*** RECORDS FOR PROCESSING ***

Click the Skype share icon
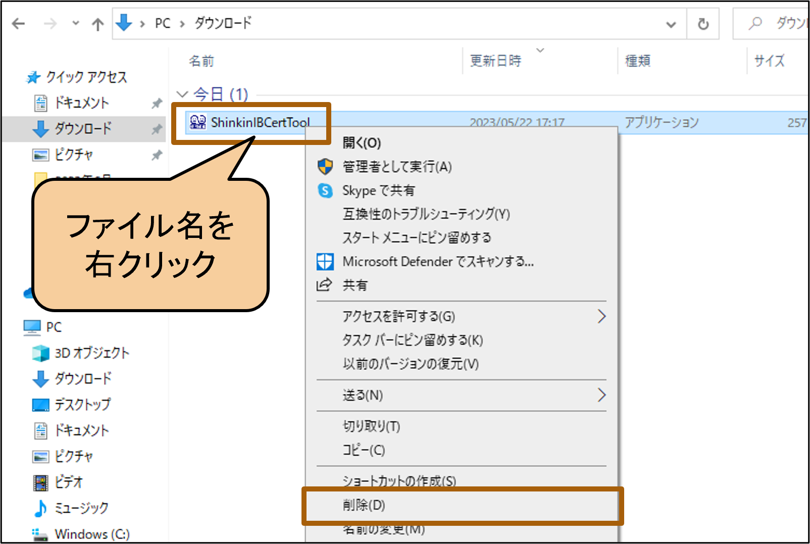[325, 190]
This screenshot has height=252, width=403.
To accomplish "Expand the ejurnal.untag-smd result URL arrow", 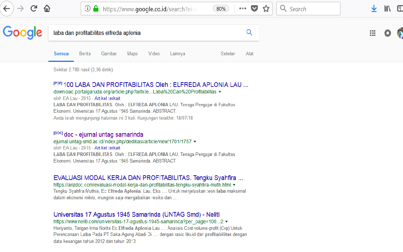I will [x=195, y=141].
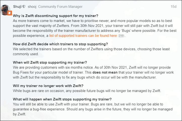Open Shuji's profile avatar picture

tap(5, 10)
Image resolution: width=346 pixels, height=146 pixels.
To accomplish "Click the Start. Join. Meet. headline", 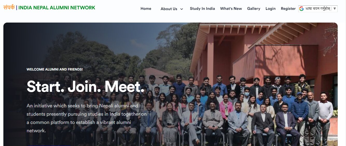I will pos(86,86).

***

TASK PROMPT ::
The word "height" appears in some lines above. Return every one of those lines.

ANSWER BOX ::
This screenshot has height=252, width=403.
Image resolution: width=346 pixels, height=146 pixels.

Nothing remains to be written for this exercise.